* Exercise task:
Could you set down, word for word, every line of the items below from the line containing "Where should I click to: Click the clockwise" through the last line of the items?

* Information shown:
-- -- --
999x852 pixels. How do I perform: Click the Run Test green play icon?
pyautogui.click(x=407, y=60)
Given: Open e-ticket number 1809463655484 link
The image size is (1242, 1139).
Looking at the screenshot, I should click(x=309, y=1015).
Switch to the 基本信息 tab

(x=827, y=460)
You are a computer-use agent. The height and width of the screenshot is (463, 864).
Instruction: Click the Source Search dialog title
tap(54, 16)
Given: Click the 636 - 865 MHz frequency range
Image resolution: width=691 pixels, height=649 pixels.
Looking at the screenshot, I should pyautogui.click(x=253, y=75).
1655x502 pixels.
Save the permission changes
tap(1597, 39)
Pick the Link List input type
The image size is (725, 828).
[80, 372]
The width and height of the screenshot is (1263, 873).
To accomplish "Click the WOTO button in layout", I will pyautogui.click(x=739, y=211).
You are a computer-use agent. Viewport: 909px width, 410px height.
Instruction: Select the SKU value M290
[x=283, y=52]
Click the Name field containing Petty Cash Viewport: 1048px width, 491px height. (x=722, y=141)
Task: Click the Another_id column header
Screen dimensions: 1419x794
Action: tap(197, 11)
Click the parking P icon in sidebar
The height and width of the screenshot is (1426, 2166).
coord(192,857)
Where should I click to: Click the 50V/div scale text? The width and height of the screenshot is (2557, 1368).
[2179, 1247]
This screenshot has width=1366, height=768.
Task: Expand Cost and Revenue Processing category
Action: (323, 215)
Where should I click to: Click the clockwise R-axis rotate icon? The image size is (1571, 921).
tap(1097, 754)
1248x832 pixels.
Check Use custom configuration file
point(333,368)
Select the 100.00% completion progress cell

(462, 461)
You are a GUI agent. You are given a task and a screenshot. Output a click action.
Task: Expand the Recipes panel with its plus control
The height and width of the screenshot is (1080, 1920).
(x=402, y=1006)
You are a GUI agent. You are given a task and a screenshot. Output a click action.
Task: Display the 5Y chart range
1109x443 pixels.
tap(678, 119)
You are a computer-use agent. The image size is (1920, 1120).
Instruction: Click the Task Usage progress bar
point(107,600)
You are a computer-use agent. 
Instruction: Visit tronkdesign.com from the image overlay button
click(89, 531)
-- -- --
* Solution:
Where should I click to: Click the clockwise R-axis rotate icon? The image size is (1571, 921).
tap(1097, 754)
1248x832 pixels.
Check Use custom configuration file
point(333,368)
Select the 100.00% completion progress cell

(462, 461)
You are a GUI agent. You are given a task and a screenshot. Output a click action.
Task: Expand the Recipes panel with its plus control
The height and width of the screenshot is (1080, 1920).
(x=402, y=1006)
You are a GUI agent. You are given a task and a screenshot. Output a click action.
Task: Display the 5Y chart range
1109x443 pixels.
tap(678, 119)
You are a computer-use agent. The image size is (1920, 1120).
Instruction: Click the Task Usage progress bar
point(107,600)
You are a computer-use agent. 
Instruction: Visit tronkdesign.com from the image overlay button
click(89, 531)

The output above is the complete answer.